Today is Wednesday, 2 June 2010.

The Museum of the Bourgeois was very pleased to learn last week that Lori Berenson and her son have been conditionally released from the hellhole known as the Peruvian “corrections” system. Berenson had originally been sentenced to life by an extrajudicial military “court” during the reign of the military dictatorship fronted by convicted criminal and former president Alberto Fujimori. After the latter’s overthrow, she was re-tried and sentenced to 20 years, of which she served 15.

Berenson was charged with assisting the now-defunct Movimiento Revolucionario Túpac Amaru (Tupac Amaru Revolutionary Movement, or MRTA), a guerilla formation attempting to overthrow the corrupt and dictatorial regimes which have plagued Peru for decades.

While I am deeply skeptical of the utility and ethicality of armed political struggle, I entirely understand and sympathize with those who take up arms in response to decades of murder and exploitation, and in an attempt to gain a measure of justice for the masses.

The Museum of the Bourgeois demands that the Peruvian president, the venal and thuggish Alan Garcia, commute the remainder of Berenson’s sentence of house arrest and return Berenson and her son to the USA/USE, and immediately free all other political prisoners.

The Museum of the Bourgeois is also pleased by the release last week on bail of Jafar Panahi, an Iranian filmmaker kidnapped nearly three months ago by the reactionary and anti-Islamic Iranian dictatorship, and imprisoned in the former Shah’s notorious Evin Prison. Mr. Panahi is charged in the Revolutionary [sic!] Court with unspecified crimes, certainly related to his opposition to the corrupt dictatorship’s theft of last June’s presidential election.

The Museum of the Bourgeois demands that the squalid gangsters, Supreme Leader of Iran Ali Khamenei and President Mahmoud Ahmadinejad, drop all charges and allow Mr. Panahi to leave the country, and immediately free all other political prisoners.


Anonymous rtr said...

Our mutual friend BK was part of the production team nominated for an Emmy (she was specifically nominated I believe) for the PBS documentary on the Tulsa Race Riot. I believe that the documentary aired in '98 (or thereabouts).

I grew up knowing vaguely that the riot occurred. I wrote a paper for a survey US History class in '76 about the riot and was surprised that the only materials I was able to find were the actual Tulsa World reports of the riot.

When I saw the documentary much later I did some internet searching and was pleased to find much of the first person interviewing of the events that were produced by a Tulsa commission on the riot that was formed in the mid to late 90s. If you haven't read those materials, they are readily accessible.

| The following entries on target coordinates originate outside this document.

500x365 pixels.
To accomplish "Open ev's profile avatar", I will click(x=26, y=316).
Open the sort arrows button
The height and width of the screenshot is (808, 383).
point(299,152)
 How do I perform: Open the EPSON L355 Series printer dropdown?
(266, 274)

Interestingly, it appears that the Tulsa police chief acted honorably and was attempting to provide justice (and protection) to the 'colored' elevator operator that had been accused by a third party of inappropriate advances to a white woman who regularly to the elevator that he operated. The chief's refusal to 'hand him over' was reported to be the spark that ignited the riot if memory serves.